Instrucciones y requisitos: Determina si cada afirmación concuerda con el mensaje del foro sobre la falta de aceleración gráfica. Responde sí o no y cita literalmente las palabras del mensaje que lo deciden. 1. En el equipo se instaló el driver 'radeon'. 2. Con glxgears se obtenían 50 fps de media. 3. Según glxinfo, el equipo dispone de aceleración por hardware.

Bloque de texto:
# OpenGL renderer string: Software Rasterizer

## davidmogar

Buenas gentooza,

A ver si me podeis echar una mano por que esto ya me trae de cabeza.

Compre hace no mucho un nuevo ordenador con una grafica ATI 5850. Instale Gentoo sin problemas e instale el driver 'radeon'. Todo parecia funcionar. Al ejecutar glxgears obtenia 500 fps de media, pero un dia, al ejecutar chromium-bsd todo iba leeeento. Al parecer, como muestra glxinfo, no tengo aceleracion por hardware.

He probado de todo sin exito. A ver si entre todos...

Os dejo el log de Xorg, la salida de dmesg, glxgears y glxinfo, el make.conf y el .config del kernel.

Material proporcionado:
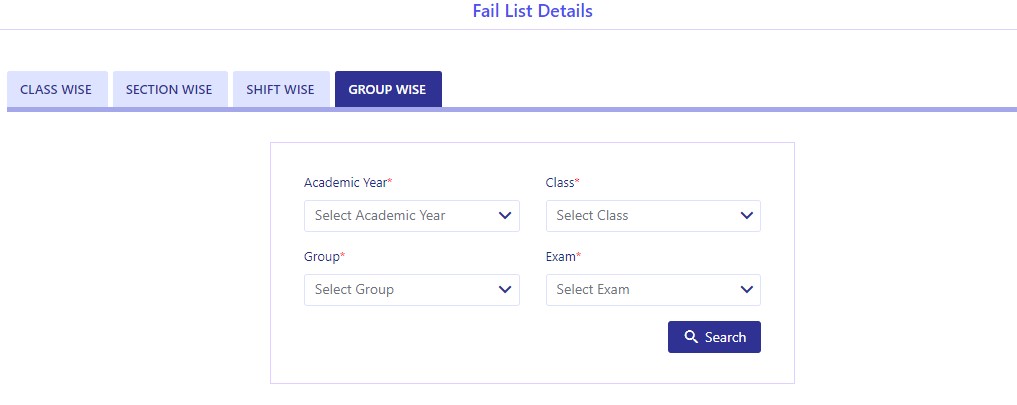Click the Exam field chevron arrow
The width and height of the screenshot is (1017, 405).
[747, 289]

Respuesta del ejercicio:
1. Sí: «Instale Gentoo sin problemas e instale el driver 'radeon'.»
2. No: «Al ejecutar glxgears obtenia 500 fps de media»
3. No: «como muestra glxinfo, no tengo aceleracion por hardware.»